(Items listed in a dataset)

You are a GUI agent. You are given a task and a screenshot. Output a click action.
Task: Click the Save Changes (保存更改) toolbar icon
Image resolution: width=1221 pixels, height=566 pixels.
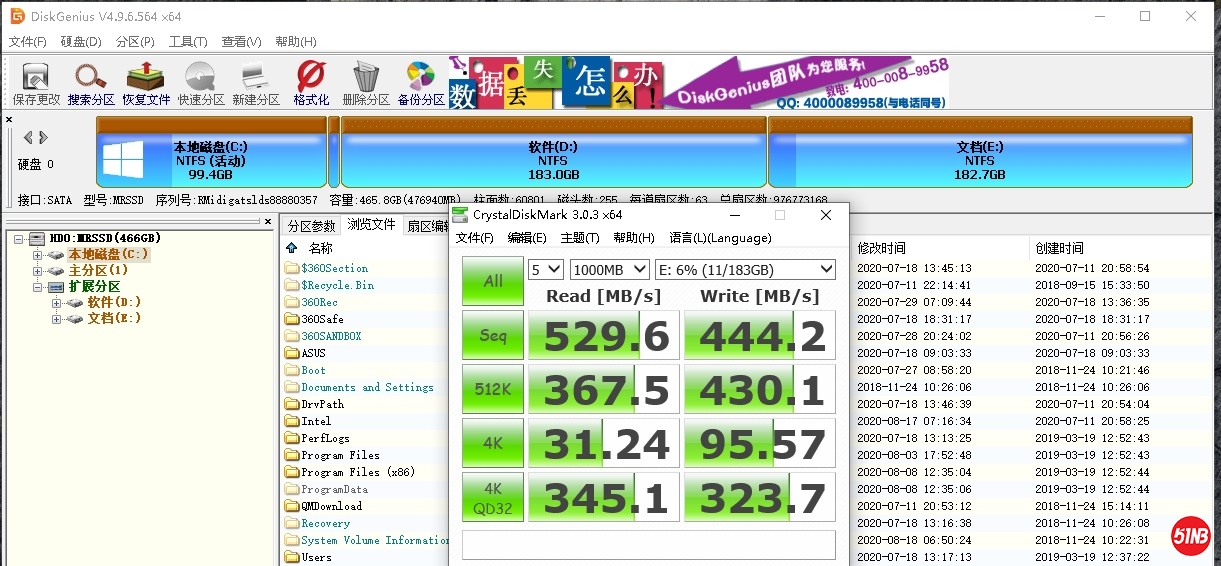pyautogui.click(x=36, y=82)
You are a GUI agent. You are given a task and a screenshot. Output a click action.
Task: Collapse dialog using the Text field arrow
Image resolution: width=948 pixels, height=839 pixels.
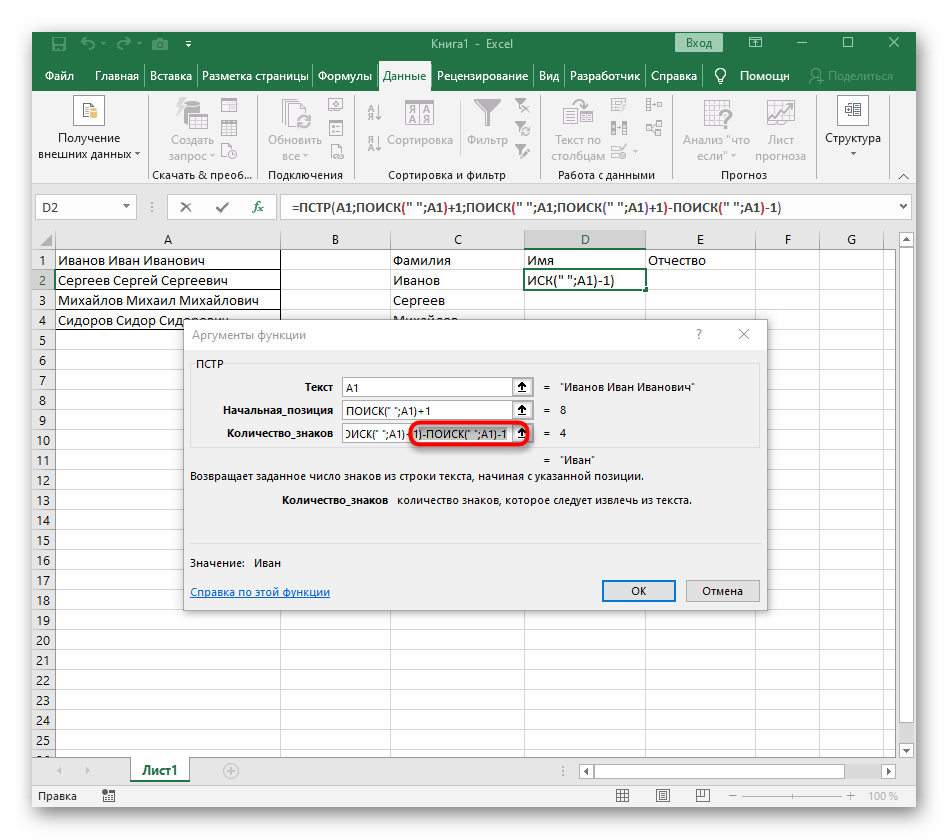tap(521, 387)
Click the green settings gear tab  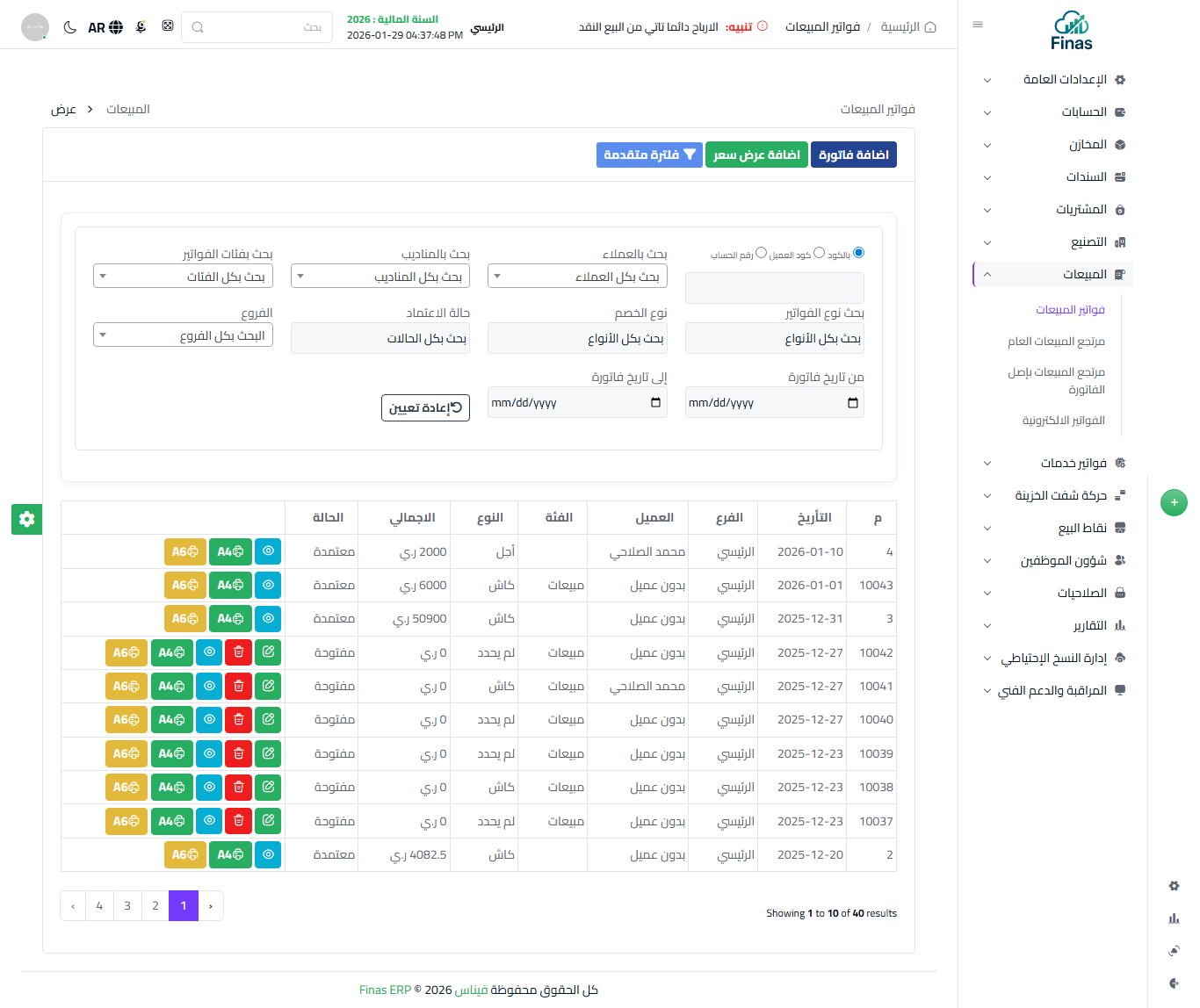(26, 519)
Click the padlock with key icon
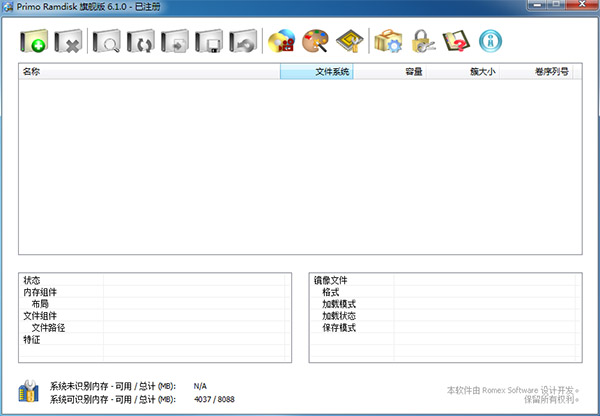 point(422,42)
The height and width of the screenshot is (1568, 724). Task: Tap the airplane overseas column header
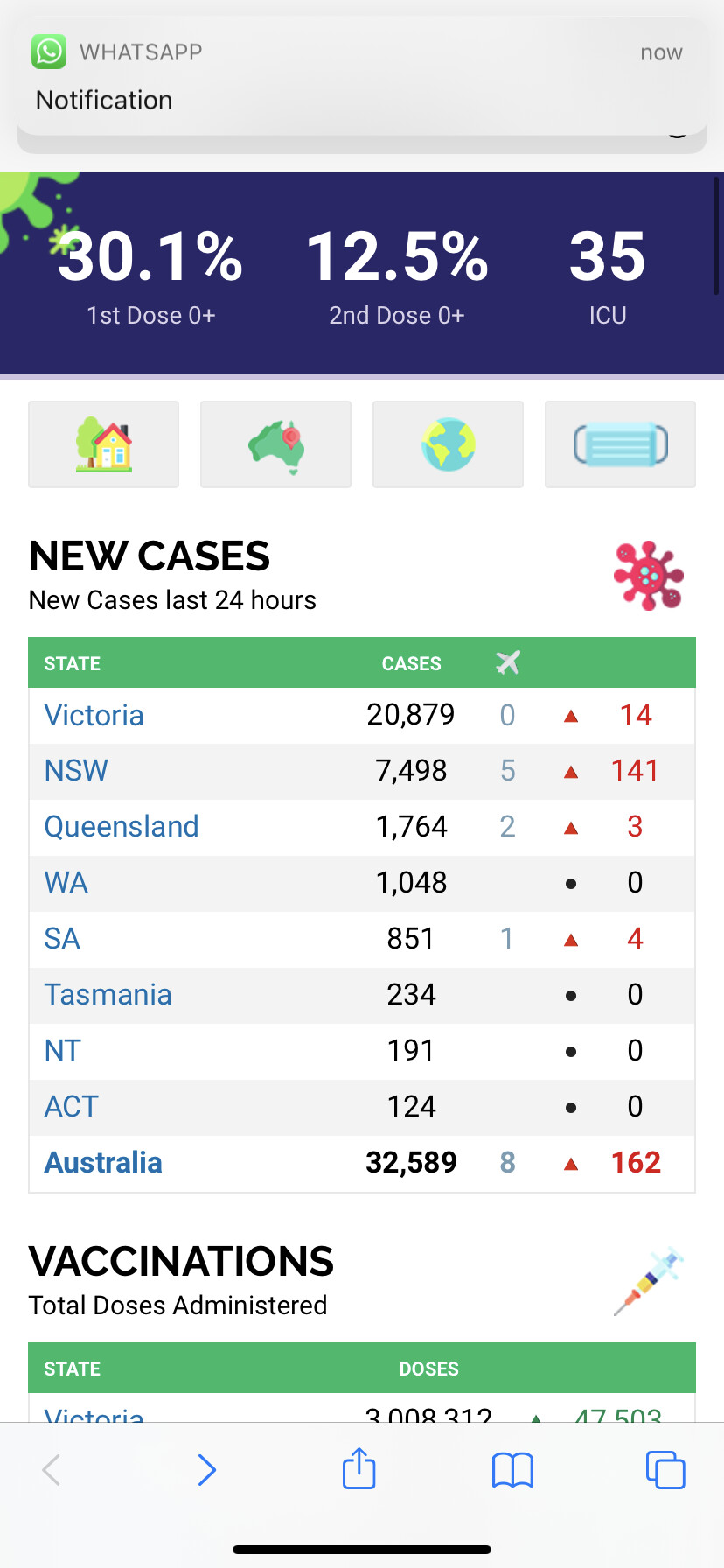[507, 662]

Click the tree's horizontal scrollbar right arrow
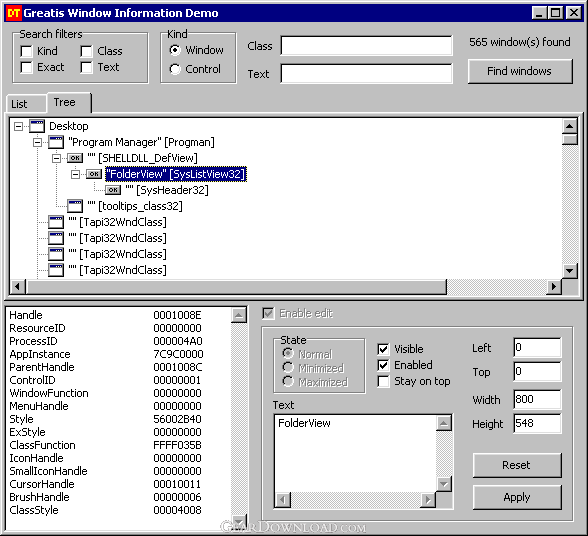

## Task requirements
Exactly the lines from the one with "The height and" through the end of the records should be written out, and only those. Pictures do not belong in the copy.

## Task solution
The height and width of the screenshot is (1568, 724). Task: Tap the airplane overseas column header
[507, 662]

Click the tree's horizontal scrollbar right arrow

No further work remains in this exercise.